The data —
■ ■ ■ ■

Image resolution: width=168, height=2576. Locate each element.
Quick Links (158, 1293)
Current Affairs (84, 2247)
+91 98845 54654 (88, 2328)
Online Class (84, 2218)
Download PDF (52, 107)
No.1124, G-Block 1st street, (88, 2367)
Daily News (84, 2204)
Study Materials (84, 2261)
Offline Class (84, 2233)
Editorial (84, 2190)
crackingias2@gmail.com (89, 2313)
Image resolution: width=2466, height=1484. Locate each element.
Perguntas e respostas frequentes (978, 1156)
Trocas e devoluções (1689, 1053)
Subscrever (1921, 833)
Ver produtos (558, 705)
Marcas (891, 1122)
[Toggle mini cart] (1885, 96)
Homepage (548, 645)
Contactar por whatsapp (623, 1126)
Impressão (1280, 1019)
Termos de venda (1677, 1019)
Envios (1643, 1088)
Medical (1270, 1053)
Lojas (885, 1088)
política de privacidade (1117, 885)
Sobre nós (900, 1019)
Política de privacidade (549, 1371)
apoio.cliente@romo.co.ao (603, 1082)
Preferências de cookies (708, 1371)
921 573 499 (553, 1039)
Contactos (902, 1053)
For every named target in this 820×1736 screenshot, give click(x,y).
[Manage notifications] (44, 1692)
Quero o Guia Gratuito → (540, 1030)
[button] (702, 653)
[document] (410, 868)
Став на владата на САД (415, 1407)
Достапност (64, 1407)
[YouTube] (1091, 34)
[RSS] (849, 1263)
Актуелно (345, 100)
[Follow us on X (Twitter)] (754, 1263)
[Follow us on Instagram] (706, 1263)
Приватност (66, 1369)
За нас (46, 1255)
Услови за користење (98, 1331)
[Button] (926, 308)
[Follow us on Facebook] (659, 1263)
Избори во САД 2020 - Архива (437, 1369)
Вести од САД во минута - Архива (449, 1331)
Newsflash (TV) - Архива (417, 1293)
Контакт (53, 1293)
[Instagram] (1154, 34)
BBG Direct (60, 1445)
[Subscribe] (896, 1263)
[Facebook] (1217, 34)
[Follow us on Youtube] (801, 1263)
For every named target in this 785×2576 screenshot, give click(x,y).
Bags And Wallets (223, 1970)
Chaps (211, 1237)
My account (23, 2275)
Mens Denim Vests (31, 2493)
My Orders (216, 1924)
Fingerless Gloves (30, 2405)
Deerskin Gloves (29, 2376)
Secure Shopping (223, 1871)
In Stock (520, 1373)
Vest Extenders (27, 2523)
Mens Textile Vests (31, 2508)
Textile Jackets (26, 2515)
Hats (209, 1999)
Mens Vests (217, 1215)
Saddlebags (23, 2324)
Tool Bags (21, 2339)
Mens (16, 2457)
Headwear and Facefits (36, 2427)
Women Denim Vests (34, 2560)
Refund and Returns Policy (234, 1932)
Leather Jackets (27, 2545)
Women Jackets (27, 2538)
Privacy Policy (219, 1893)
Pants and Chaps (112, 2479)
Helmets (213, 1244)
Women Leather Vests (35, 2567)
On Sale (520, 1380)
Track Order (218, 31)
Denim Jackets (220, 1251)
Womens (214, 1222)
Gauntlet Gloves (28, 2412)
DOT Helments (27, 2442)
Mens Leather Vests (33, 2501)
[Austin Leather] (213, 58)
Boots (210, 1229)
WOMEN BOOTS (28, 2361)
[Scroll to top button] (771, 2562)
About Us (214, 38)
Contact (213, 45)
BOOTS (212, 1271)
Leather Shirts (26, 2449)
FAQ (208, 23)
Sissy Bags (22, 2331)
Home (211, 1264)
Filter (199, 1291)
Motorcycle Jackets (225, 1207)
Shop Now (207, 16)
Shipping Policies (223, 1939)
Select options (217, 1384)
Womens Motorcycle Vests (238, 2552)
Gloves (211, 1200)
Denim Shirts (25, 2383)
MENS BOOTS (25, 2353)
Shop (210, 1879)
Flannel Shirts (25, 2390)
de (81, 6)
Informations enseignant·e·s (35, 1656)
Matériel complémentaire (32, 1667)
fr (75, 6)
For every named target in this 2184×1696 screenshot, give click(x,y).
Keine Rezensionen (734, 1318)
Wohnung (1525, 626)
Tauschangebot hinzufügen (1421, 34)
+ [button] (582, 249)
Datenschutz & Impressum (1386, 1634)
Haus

■ ■ ■ ■

Problem description —
Write out the listing once more, matching it exactly.

Answer section —
Image resolution: width=168, height=2576. Locate each element.
Quick Links (158, 1293)
Current Affairs (84, 2247)
+91 98845 54654 (88, 2328)
Online Class (84, 2218)
Download PDF (52, 107)
No.1124, G-Block 1st street, (88, 2367)
Daily News (84, 2204)
Study Materials (84, 2261)
Offline Class (84, 2233)
Editorial (84, 2190)
crackingias2@gmail.com (89, 2313)
Image resolution: width=2466, height=1484. Locate each element.
Perguntas e respostas frequentes (978, 1156)
Trocas e devoluções (1689, 1053)
Subscrever (1921, 833)
Ver produtos (558, 705)
Marcas (891, 1122)
[Toggle mini cart] (1885, 96)
Homepage (548, 645)
Contactar por whatsapp (623, 1126)
Impressão (1280, 1019)
Termos de venda (1677, 1019)
Envios (1643, 1088)
Medical (1270, 1053)
Lojas (885, 1088)
política de privacidade (1117, 885)
Sobre nós (900, 1019)
Política de privacidade (549, 1371)
apoio.cliente@romo.co.ao (603, 1082)
Preferências de cookies (708, 1371)
921 573 499 (553, 1039)
Contactos (902, 1053)
For every named target in this 820×1736 screenshot, give click(x,y).
[Manage notifications] (44, 1692)
Quero o Guia Gratuito → (540, 1030)
[button] (702, 653)
[document] (410, 868)
Став на владата на САД (415, 1407)
Достапност (64, 1407)
[YouTube] (1091, 34)
[RSS] (849, 1263)
Актуелно (345, 100)
[Follow us on X (Twitter)] (754, 1263)
[Follow us on Instagram] (706, 1263)
Приватност (66, 1369)
За нас (46, 1255)
Услови за користење (98, 1331)
[Button] (926, 308)
[Follow us on Facebook] (659, 1263)
Избори во САД 2020 - Архива (437, 1369)
Вести од САД во минута - Архива (449, 1331)
Newsflash (TV) - Архива (417, 1293)
Контакт (53, 1293)
[Instagram] (1154, 34)
BBG Direct (60, 1445)
[Subscribe] (896, 1263)
[Facebook] (1217, 34)
[Follow us on Youtube] (801, 1263)
For every named target in this 785×2576 screenshot, give click(x,y).
Bags And Wallets (223, 1970)
Chaps (211, 1237)
My account (23, 2275)
Mens Denim Vests (31, 2493)
My Orders (216, 1924)
Fingerless Gloves (30, 2405)
Deerskin Gloves (29, 2376)
Secure Shopping (223, 1871)
In Stock (520, 1373)
Vest Extenders (27, 2523)
Mens Textile Vests (31, 2508)
Textile Jackets (26, 2515)
Hats (209, 1999)
Mens Vests (217, 1215)
Saddlebags (23, 2324)
Tool Bags (21, 2339)
Mens (16, 2457)
Headwear and Facefits (36, 2427)
Women Denim Vests (34, 2560)
Refund and Returns Policy (234, 1932)
Leather Jackets (27, 2545)
Women Jackets (27, 2538)
Privacy Policy (219, 1893)
Pants and Chaps (112, 2479)
Helmets (213, 1244)
Women Leather Vests (35, 2567)
On Sale (520, 1380)
Track Order (218, 31)
Denim Jackets (220, 1251)
Womens (214, 1222)
Gauntlet Gloves (28, 2412)
DOT Helments (27, 2442)
Mens Leather Vests (33, 2501)
[Austin Leather] (213, 58)
Boots (210, 1229)
WOMEN BOOTS (28, 2361)
[Scroll to top button] (771, 2562)
About Us (214, 38)
Contact (213, 45)
BOOTS (212, 1271)
Leather Shirts (26, 2449)
FAQ (208, 23)
Sissy Bags (22, 2331)
Home (211, 1264)
Filter (199, 1291)
Motorcycle Jackets (225, 1207)
Shop Now (207, 16)
Shipping Policies (223, 1939)
Select options (217, 1384)
Womens Motorcycle Vests (238, 2552)
Gloves (211, 1200)
Denim Shirts (25, 2383)
MENS BOOTS (25, 2353)
Shop (210, 1879)
Flannel Shirts (25, 2390)
de (81, 6)
Informations enseignant·e·s (35, 1656)
Matériel complémentaire (32, 1667)
fr (75, 6)
For every named target in this 2184×1696 screenshot, give click(x,y).
Keine Rezensionen (734, 1318)
Wohnung (1525, 626)
Tauschangebot hinzufügen (1421, 34)
+ [button] (582, 249)
Datenschutz & Impressum (1386, 1634)
Haus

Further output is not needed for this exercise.